### SOURCE MATERIAL
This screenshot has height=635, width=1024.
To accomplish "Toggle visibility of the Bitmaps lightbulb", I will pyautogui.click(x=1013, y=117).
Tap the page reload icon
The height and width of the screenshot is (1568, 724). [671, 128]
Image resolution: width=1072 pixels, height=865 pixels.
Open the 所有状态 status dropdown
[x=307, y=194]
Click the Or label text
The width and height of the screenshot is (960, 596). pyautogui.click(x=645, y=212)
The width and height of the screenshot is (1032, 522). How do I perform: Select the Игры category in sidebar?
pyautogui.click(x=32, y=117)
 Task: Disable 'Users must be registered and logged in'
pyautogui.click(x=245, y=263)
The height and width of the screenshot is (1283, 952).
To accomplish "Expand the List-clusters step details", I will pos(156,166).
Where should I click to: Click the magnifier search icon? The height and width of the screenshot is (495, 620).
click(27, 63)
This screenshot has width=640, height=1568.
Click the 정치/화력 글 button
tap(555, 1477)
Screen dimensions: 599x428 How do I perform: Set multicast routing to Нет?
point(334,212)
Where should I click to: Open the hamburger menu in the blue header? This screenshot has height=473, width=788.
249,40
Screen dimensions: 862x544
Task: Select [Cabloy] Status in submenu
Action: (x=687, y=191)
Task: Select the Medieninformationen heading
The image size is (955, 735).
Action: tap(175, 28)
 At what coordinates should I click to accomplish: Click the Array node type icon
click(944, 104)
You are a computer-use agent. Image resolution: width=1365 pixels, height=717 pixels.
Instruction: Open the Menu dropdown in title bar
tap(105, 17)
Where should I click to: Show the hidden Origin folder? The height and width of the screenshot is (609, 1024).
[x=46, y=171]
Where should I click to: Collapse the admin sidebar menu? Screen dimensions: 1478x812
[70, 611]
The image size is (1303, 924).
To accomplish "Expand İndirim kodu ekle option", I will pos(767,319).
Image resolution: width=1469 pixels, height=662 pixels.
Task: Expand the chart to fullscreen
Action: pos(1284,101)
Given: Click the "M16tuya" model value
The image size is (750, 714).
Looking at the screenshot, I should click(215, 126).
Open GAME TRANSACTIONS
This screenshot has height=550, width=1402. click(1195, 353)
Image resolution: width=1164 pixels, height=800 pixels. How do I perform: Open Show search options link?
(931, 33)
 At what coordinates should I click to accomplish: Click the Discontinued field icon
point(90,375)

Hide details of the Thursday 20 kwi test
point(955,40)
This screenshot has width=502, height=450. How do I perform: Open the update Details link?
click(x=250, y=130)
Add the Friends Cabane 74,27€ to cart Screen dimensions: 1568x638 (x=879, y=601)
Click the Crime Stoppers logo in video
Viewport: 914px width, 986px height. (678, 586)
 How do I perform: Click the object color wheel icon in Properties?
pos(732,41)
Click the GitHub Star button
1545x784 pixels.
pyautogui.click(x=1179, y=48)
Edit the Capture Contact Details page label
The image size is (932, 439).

### YOUR GOAL
An exact copy of the lines from the one with "Click the Crime Stoppers logo in video" to the final line of the entries is all that the answer should hold.

### TASK RESPONSE
Click the Crime Stoppers logo in video
Viewport: 914px width, 986px height. (678, 586)
 How do I perform: Click the object color wheel icon in Properties?
pos(732,41)
Click the GitHub Star button
1545x784 pixels.
pyautogui.click(x=1179, y=48)
Edit the Capture Contact Details page label
The image size is (932, 439).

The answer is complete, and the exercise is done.